3 Jul 2012 By George Hay

Bob Diamond has left the building. One day after penning an epic 1,900 word letter to staff pledging to stay at Barclays, the interest rate fixing scandal has forced the UK bank’s chief executive to quit. His is a hard act to follow. And in replacing Diamond, the board faces a critical strategic decision.

If Barclays is to remain an all-singing universal bank, it may well decide it needs an investment banker who knows the UK market – someone like Bill Winters, the previous head of JPMorgan’s London office, or Colm Kelleher, of Morgan Stanley. Since half of the bank’s profit and three-quarters of its assets in 2011 came from Barclays Capital, the investment bank that Diamond built up from the mid-1990s, this may be the most likely course.

But if the board decides to ask what Barclays could or should be, the answer is less clear-cut. The bank should take this opportunity to examine a partial or even total separation of the investment and retail sides.

The investment bank has struggled recently while new rules on capital buffers make it harder to grow returns. Return on average equity in 2011 was only 6.6 percent, miles off the stated 13 percent target, and reliance on volatile investment banking has long led shares in the whole entity to trade at a book-value discount to peers.

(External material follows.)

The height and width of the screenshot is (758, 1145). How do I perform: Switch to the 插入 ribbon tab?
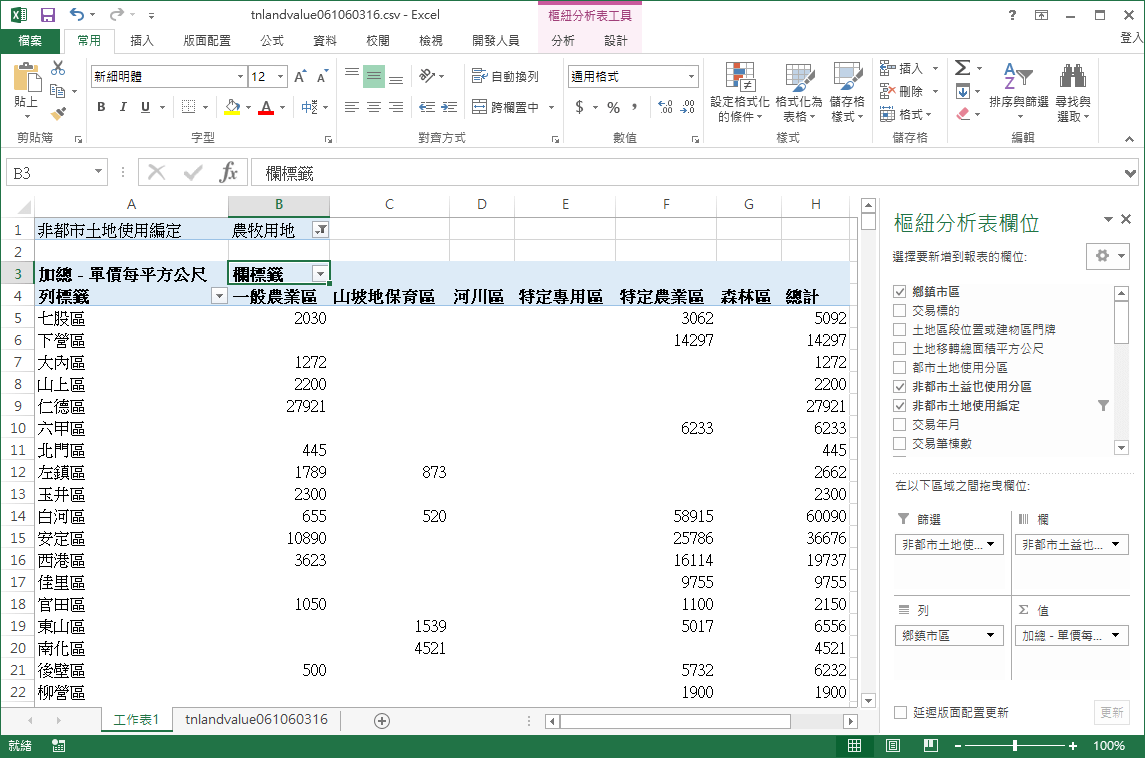(142, 41)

Even if the plan is only to focus more on the retail side, the board could signal the change by making a very different kind of appointment. Antony Jenkins, who currently leads Barclays’ retail operations, would be a candidate. Such a change would fit with the trend towards more nationally-focused retail banks clearly seen at Royal Bank of Scotland. It could still be good for investors too – the UK retail arm of Barclays made a 15 percent return on equity in 2011, ahead of BarCap’s 10.4 percent.

But selecting a leader without investment bank experience would be risky, especially if it came with an assumption that Barclays would eventually offload the investment bank, and BarCap bankers started a stampede for the exit.

The ideal candidate may be one who has experience of both parts of the banking industry. But if Barclays’ under-pressure non-execs do go for an investment banker, they will be unlikely to select someone as likely to divide opinion as Diamond. Whoever replaces him, it’s the end of an era.